What you should do: Scale the listing below by writing out every line again, requests included. Multiply each coordinate in the answers by 1.7 and round to the nearest whole number, rounding halves up.

Data to use start

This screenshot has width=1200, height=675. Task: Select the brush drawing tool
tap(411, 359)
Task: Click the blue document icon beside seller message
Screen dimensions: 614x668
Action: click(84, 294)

Data to use end

Written solution:
This screenshot has width=1200, height=675. Task: Select the brush drawing tool
tap(699, 610)
Task: Click the blue document icon beside seller message
Screen dimensions: 614x668
Action: click(143, 500)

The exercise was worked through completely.